Key Facts - Total U.S. cybercrime losses: ≈ $20.9 billion (Fact 1). - AI‑related complaints: 22,000+, generating ≈ $893 million in losses (Fact 2). - Officer Tre Mathis of the Lewisville Police Department observed that scam calls posing as law enforcement continue to affect the community, with criminals using advancing technology to become “more intelligent and clever” (Fact 3).

Technically, fraudsters are leveraging AI to clone voices, generate convincing phishing emails and texts, and produce deepfake videos or images that promote fraudulent investment schemes, especially those tied to cryptocurrency. These tactics align with MITRE ATT&CK techniques such as T1566.001 (Spearphishing Attachment), T1566.002 (Spearphishing Link), and T1059.007 (JavaScript) for delivering malicious payloads, while voice synthesis falls under T1566.003 (Voice Phishing).
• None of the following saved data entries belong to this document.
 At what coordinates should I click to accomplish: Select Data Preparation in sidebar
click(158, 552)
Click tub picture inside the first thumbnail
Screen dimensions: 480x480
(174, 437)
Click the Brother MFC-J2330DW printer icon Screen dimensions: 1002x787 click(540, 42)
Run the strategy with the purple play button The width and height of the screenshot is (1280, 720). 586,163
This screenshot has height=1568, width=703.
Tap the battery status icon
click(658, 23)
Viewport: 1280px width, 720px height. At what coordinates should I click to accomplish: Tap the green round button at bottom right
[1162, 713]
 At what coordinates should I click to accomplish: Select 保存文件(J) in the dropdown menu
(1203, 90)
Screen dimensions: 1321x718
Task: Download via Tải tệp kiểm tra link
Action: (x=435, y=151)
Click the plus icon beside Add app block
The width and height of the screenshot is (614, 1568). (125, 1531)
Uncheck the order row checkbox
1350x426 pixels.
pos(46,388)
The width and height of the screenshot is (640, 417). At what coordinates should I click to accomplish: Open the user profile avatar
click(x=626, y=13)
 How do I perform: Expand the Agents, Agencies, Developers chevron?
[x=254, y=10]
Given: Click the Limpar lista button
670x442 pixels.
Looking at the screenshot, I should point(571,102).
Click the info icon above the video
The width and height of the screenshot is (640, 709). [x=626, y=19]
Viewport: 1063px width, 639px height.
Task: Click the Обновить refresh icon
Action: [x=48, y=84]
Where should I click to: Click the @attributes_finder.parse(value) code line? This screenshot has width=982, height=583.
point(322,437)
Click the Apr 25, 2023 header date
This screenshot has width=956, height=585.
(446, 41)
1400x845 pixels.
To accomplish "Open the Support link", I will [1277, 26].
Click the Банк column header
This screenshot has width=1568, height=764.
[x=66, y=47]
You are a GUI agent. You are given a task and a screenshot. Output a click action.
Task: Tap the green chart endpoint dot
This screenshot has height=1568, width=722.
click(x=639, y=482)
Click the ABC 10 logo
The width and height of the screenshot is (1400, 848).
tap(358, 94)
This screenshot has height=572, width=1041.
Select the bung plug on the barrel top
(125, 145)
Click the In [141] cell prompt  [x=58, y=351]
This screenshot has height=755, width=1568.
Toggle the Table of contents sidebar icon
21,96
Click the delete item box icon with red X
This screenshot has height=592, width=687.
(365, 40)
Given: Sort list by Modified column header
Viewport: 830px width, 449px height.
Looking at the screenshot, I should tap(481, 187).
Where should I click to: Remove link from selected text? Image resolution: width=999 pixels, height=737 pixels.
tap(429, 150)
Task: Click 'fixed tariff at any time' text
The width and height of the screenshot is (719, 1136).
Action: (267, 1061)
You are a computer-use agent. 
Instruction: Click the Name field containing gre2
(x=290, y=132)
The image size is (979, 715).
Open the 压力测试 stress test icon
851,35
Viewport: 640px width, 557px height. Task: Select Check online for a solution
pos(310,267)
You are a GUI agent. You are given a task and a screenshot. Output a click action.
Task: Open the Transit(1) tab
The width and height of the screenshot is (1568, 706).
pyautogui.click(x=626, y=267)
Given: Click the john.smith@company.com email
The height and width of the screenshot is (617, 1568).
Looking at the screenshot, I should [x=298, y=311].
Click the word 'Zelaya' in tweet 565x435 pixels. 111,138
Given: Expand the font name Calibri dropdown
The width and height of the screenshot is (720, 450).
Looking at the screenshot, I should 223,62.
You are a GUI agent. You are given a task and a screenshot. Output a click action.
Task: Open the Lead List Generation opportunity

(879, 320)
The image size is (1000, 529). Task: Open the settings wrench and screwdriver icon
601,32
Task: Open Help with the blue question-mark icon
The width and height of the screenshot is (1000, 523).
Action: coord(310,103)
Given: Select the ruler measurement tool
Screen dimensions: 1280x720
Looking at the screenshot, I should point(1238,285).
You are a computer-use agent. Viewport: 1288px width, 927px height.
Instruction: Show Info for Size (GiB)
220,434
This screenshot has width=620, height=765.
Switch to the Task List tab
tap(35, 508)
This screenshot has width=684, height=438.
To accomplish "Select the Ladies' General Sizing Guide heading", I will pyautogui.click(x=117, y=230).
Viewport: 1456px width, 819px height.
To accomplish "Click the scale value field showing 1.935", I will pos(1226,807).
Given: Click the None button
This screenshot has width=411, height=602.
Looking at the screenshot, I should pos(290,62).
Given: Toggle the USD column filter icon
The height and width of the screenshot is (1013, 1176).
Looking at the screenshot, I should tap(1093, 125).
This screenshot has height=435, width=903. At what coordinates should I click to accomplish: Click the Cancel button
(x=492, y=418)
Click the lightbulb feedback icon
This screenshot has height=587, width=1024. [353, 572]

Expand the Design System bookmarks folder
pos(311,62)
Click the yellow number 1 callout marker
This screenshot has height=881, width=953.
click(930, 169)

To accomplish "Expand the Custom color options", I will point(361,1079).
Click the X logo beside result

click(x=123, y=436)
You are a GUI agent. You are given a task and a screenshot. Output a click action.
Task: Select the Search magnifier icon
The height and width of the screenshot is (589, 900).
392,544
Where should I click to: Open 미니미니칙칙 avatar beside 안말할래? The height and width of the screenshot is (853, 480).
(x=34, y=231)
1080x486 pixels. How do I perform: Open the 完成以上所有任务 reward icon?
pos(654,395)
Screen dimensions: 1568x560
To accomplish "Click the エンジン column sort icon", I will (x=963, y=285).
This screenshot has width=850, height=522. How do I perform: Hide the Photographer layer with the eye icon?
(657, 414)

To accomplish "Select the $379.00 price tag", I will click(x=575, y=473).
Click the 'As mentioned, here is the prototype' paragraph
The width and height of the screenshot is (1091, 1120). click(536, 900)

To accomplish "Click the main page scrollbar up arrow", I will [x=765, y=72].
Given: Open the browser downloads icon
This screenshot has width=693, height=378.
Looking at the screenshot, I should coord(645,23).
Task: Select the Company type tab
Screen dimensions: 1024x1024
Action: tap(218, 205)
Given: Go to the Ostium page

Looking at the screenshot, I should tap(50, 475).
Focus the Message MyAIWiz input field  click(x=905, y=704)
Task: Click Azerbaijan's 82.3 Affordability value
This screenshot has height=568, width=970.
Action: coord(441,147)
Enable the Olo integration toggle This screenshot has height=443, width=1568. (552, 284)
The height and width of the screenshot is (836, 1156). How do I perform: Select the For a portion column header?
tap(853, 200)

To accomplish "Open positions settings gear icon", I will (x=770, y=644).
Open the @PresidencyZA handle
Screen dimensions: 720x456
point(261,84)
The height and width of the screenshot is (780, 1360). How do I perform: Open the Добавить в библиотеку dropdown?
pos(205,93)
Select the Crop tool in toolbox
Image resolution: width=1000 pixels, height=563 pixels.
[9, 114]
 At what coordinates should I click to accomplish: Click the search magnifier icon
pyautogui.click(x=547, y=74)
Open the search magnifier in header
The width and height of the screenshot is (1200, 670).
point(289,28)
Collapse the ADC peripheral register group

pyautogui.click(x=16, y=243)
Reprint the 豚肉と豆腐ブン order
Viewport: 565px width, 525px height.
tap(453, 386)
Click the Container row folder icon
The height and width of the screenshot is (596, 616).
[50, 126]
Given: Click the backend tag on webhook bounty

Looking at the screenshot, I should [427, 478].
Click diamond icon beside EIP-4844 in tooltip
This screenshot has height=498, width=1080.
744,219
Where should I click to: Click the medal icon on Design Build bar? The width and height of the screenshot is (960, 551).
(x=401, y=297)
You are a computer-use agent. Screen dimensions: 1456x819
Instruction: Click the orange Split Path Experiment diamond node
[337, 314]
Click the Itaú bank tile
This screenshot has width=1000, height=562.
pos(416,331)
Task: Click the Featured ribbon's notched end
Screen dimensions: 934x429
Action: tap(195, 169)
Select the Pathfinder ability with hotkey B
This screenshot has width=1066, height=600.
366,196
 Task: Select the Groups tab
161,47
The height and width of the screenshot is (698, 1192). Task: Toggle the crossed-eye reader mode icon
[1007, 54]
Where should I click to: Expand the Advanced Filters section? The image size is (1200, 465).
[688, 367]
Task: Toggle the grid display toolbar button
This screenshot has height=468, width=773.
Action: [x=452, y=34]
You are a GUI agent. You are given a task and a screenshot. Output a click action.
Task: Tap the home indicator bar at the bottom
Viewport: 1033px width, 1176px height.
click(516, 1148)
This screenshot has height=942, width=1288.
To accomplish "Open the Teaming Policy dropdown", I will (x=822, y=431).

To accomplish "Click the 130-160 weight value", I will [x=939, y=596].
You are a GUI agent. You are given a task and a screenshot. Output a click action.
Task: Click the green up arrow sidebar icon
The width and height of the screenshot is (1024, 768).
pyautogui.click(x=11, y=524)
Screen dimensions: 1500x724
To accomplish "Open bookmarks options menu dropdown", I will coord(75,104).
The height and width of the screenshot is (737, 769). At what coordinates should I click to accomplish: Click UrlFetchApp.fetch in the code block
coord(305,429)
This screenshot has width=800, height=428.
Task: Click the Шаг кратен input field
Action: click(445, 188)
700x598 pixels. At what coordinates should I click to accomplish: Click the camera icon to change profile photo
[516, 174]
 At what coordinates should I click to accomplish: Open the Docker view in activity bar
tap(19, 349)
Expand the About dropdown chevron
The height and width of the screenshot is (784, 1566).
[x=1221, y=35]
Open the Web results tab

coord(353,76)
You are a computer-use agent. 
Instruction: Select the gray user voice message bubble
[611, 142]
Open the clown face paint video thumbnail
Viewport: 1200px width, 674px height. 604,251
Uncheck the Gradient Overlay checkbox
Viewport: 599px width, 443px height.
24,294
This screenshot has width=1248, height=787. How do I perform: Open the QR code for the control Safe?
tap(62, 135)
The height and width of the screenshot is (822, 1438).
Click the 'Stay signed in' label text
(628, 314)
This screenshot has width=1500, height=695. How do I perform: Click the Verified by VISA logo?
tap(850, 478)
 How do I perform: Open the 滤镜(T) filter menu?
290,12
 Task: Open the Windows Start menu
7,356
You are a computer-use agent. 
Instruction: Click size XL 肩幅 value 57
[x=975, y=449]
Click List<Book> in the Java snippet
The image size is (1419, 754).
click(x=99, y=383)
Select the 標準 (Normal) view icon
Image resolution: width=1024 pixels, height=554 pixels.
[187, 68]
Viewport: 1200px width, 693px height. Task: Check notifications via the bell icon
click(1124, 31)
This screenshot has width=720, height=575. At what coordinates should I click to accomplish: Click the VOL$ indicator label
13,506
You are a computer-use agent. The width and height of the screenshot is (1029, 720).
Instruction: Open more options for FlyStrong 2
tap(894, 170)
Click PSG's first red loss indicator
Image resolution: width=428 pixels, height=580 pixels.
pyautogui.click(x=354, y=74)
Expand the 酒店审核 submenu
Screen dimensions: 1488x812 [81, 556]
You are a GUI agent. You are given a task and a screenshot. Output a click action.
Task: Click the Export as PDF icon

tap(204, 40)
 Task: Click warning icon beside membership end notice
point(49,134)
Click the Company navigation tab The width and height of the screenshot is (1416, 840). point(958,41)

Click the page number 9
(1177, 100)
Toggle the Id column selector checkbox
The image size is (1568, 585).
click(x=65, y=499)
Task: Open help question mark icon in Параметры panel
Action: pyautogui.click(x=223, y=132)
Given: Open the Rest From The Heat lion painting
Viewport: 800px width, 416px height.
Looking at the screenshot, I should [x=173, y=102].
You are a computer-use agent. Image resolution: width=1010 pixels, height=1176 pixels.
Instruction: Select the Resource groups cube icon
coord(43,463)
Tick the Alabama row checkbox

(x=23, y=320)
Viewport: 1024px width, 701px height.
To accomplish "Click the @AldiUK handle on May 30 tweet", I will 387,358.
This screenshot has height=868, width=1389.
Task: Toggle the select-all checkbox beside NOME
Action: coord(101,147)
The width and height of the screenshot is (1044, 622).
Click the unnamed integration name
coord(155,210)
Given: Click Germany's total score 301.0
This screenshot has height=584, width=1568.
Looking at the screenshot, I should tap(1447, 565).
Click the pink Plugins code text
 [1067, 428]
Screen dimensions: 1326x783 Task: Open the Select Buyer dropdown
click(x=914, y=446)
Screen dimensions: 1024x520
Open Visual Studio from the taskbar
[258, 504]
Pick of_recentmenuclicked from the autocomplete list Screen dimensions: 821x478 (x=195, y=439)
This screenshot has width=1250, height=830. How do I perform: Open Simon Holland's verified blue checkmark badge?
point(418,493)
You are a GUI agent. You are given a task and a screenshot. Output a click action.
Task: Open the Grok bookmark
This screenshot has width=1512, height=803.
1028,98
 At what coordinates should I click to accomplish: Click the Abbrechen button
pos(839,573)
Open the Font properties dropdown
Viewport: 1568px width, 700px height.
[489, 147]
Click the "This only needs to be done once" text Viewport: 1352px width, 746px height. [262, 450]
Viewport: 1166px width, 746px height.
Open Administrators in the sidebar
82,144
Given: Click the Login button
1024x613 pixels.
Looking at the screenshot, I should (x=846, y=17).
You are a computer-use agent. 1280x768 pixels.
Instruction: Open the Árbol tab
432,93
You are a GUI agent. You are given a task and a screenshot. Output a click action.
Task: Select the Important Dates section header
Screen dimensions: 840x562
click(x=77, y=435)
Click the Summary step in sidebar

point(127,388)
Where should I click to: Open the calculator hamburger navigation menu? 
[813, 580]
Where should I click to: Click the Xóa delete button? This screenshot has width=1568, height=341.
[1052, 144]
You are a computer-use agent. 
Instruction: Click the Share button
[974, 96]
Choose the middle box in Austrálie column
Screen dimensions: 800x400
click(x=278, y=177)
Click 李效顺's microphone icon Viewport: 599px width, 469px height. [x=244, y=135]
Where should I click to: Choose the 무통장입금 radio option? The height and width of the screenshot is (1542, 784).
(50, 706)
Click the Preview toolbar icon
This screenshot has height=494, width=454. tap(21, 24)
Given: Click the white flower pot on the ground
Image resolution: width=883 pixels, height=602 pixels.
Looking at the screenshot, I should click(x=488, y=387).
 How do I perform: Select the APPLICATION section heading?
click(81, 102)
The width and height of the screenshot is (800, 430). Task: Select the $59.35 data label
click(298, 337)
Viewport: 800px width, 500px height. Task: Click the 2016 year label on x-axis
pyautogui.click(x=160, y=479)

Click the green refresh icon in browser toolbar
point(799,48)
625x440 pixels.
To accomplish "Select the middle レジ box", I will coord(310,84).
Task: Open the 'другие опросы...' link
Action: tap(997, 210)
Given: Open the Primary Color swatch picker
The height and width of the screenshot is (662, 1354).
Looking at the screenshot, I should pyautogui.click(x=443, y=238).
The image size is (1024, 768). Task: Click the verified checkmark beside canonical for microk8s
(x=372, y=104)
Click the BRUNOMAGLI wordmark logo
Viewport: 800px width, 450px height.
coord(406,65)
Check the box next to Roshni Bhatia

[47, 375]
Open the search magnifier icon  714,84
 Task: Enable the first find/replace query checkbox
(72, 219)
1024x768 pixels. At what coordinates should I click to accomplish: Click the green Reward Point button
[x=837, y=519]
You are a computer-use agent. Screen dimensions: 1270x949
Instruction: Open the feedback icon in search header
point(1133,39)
What It Means The growing share of AI‑driven scams signals a need for defenders to update detection controls and user‑training programs. Organizations should enforce multi‑factor authentication, restrict outbound gift‑card and wire‑transfer requests, and deploy email‑gateway rules that flag anomalous language patterns indicative of generative‑AI content. Monitoring for unusual audio‑file uploads or deepfake video sharing on internal collaboration platforms can help catch voice‑cloning attempts. Recommended mitigations include applying CISA’s phishing‑resilient MFA guidance, implementing detection signatures for known AI‑generated text patterns (e.g., GPT‑2/3 output markers), and regularly reviewing patch advisories for CVEs exploited in credential‑theft phases (e.g., CVE‑2023‑23397 for Outlook privilege escalation).

What to watch next: Regulators may expand reporting requirements for AI‑generated fraud, and threat‑intelligence groups are expected to publish shared indicators of synthetic‑media campaigns later in 2026.